– Так почему же не угодила?
– Потому что слишком поверила. Отдала маме салат и сразу же восторженно рассказала о нас: об историческом фильме, об этрусках в Чехии, и мама…
– Да, остальное понятно… – прервал меня Мартин и встал со скамейки.
Солнце тем временем уже медленно опускалось на крыши местечка, слегка похолодало, и нам стало грустно. Мы заглянули еще раз на всякий случай в кафе-самообслугу – не ждет ли нас там каким-то чудом девушка в вельвете. Там ее, конечно, не оказалось. Была уже половина седьмого. Мы подошли к нашей машине и вдруг почувствовали, будто нас двоих изгнали из чужого местечка со всеми его радостями. Мы решили, что нам ничего не остается, как только укрыться на экстерриториальной почве своего автомобиля.
– Послушай! – обратился ко мне Мартин в машине. – Брось ты это похоронное настроение! Для этого нет никаких оснований: самое главное еще впереди!
Я хотел напомнить ему, что на это главное у нас всего-то час времени из-за Иринки и ее жолика, но промолчал.
– В конце концов, – продолжал Мартин, – день был удачный: регистраж этой девицы из Траплиц, контактаж вельветовой барышни, – ведь они теперь у нас в руках, стоит только приехать сюда еще раз.

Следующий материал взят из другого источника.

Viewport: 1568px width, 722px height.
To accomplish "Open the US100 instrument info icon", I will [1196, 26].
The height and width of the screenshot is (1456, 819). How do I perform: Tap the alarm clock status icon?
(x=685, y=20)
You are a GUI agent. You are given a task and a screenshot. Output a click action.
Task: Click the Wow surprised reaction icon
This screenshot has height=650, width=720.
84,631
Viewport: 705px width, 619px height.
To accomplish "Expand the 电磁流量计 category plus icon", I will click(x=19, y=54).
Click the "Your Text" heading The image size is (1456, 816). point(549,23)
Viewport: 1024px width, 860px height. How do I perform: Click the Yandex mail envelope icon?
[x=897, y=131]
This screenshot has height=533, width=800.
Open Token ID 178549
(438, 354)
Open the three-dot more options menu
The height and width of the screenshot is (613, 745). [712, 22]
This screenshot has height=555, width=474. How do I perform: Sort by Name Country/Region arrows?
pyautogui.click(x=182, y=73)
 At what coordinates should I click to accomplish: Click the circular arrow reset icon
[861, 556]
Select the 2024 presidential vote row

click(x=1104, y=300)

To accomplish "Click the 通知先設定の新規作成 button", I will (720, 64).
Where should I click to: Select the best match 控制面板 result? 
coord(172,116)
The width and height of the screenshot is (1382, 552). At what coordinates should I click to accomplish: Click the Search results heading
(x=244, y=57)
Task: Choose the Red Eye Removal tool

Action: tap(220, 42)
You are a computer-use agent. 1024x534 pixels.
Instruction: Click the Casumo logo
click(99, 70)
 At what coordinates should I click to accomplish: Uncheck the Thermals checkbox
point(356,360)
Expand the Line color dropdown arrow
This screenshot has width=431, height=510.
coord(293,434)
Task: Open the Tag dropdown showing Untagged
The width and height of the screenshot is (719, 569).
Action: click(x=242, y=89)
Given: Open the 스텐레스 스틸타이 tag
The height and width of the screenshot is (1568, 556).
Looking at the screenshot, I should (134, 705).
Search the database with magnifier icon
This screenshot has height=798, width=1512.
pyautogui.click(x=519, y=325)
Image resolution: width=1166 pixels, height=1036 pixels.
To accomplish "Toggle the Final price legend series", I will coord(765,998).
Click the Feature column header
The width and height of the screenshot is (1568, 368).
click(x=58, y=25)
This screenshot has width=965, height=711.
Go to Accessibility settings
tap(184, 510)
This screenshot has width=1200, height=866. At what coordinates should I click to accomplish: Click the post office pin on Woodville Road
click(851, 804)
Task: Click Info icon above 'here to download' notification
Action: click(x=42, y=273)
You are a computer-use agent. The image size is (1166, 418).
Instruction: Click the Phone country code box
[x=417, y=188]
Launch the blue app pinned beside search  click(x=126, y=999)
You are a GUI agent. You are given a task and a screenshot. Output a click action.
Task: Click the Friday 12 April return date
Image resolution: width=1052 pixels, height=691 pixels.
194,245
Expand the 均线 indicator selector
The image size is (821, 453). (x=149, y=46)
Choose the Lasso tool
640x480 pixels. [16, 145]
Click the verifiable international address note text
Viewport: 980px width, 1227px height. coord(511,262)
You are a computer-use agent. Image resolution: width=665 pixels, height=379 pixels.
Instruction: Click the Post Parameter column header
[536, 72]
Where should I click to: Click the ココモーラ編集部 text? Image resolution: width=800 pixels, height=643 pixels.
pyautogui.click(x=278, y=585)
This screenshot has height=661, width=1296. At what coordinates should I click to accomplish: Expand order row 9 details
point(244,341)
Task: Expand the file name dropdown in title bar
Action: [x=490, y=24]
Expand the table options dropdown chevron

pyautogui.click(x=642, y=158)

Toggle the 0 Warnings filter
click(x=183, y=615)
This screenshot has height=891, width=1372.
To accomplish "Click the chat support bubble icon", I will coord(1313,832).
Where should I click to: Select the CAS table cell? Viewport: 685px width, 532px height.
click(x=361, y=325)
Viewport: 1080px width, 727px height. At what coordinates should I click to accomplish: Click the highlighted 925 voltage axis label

Я не возражал. Да, регистраж и контактаж были выполнены превосходно. С этим полный порядок. Но я подумал в этот момент, что Мартин в последнее время, кроме бесчисленных регистражей и контактажей, ни к чему более основательному не пришел.
Я посмотрел на Мартина. В его глазах светилась та же обычная жажда, и я почувствовал, что люблю его – как и то знамя, под которым он всю жизнь марширует, знамя вечной погони за женщинами.
Через некоторое время он сказал:
– Уже семь часов.
Мы подъехали к лечебнице и остановились метрах в десяти от ворот, чтобы видеть в зеркале заднего вида всех выходящих.
Я продолжал размышлять о знамени. И о том, что в этой погоне за женщинами год от года все меньше женщин и все больше самой погони. При условии заведомой тщетности можно ведь каждый день преследовать какое угодно количество женщин и таким образом превратить погоню в
Мы подождали еще пять минут. Девушек не было.
Ни в малейшей степени меня это не беспокоило. Даже безразлично, придут они или не придут. Ведь если и придут, что толку: разве успеешь всего за час доехать до отдаленной квартиры, перейти к интимностям, заняться с ними любовью и в восемь часов попрощаться и уехать? Нет, в тот момент, когда Мартин ограничил наши возможности восемью часами, он перевел всю эту авантюру (как неоднократно и прежде) в плоскость самообманной игры. Да, именно это слово! Все эти регистражи и контактажи – не что иное, как
Прошло десять минут. У входа никого не было.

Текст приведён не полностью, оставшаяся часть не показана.